(WORK TASK):
Output consists of the line that contains "Click the Mute All button" plus every later line of the material below, each one duplicated exactly.

########

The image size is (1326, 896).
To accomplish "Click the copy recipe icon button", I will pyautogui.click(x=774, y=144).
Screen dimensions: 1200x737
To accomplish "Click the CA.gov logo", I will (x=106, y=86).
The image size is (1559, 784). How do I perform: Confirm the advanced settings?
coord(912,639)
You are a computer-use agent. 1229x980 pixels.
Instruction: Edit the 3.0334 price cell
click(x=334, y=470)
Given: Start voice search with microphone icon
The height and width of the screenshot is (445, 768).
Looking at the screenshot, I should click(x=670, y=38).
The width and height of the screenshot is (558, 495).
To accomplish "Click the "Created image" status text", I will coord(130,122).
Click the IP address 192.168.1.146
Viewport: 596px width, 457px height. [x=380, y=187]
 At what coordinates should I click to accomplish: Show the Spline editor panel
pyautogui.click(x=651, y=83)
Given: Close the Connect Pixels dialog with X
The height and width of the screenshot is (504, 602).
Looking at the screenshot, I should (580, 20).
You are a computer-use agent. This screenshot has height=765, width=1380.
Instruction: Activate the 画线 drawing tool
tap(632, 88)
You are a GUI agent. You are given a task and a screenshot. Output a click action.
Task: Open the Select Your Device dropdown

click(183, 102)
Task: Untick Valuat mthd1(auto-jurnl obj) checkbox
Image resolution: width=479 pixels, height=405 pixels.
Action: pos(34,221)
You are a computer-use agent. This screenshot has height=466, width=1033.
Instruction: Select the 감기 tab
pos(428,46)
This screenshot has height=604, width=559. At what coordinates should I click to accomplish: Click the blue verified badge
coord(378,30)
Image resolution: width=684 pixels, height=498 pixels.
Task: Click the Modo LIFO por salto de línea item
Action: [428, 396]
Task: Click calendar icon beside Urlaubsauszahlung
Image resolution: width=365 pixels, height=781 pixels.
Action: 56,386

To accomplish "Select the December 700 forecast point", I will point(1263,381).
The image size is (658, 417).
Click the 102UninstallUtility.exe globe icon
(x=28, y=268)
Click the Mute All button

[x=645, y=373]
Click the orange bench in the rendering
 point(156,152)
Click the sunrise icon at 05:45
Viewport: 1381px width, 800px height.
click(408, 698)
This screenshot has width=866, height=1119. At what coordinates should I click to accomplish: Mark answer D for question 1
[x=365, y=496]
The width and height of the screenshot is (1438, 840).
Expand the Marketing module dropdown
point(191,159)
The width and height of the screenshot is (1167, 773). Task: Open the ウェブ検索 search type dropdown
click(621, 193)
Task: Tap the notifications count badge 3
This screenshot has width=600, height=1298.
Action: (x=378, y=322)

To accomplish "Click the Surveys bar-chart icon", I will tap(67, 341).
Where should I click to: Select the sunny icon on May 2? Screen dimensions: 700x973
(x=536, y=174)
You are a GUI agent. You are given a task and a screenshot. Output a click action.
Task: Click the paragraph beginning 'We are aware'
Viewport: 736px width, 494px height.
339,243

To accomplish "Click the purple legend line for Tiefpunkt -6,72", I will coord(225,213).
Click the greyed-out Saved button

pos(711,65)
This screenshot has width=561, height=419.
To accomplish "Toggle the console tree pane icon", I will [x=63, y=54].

########

(OUTPUT FOR THIS TASK):
Click the Mute All button

[x=645, y=373]
Click the orange bench in the rendering
 point(156,152)
Click the sunrise icon at 05:45
Viewport: 1381px width, 800px height.
click(408, 698)
This screenshot has width=866, height=1119. At what coordinates should I click to accomplish: Mark answer D for question 1
[x=365, y=496]
The width and height of the screenshot is (1438, 840).
Expand the Marketing module dropdown
point(191,159)
The width and height of the screenshot is (1167, 773). Task: Open the ウェブ検索 search type dropdown
click(621, 193)
Task: Tap the notifications count badge 3
This screenshot has width=600, height=1298.
Action: (x=378, y=322)

To accomplish "Click the Surveys bar-chart icon", I will tap(67, 341).
Where should I click to: Select the sunny icon on May 2? Screen dimensions: 700x973
(x=536, y=174)
You are a GUI agent. You are given a task and a screenshot. Output a click action.
Task: Click the paragraph beginning 'We are aware'
Viewport: 736px width, 494px height.
339,243

To accomplish "Click the purple legend line for Tiefpunkt -6,72", I will coord(225,213).
Click the greyed-out Saved button

pos(711,65)
This screenshot has width=561, height=419.
To accomplish "Toggle the console tree pane icon", I will [x=63, y=54].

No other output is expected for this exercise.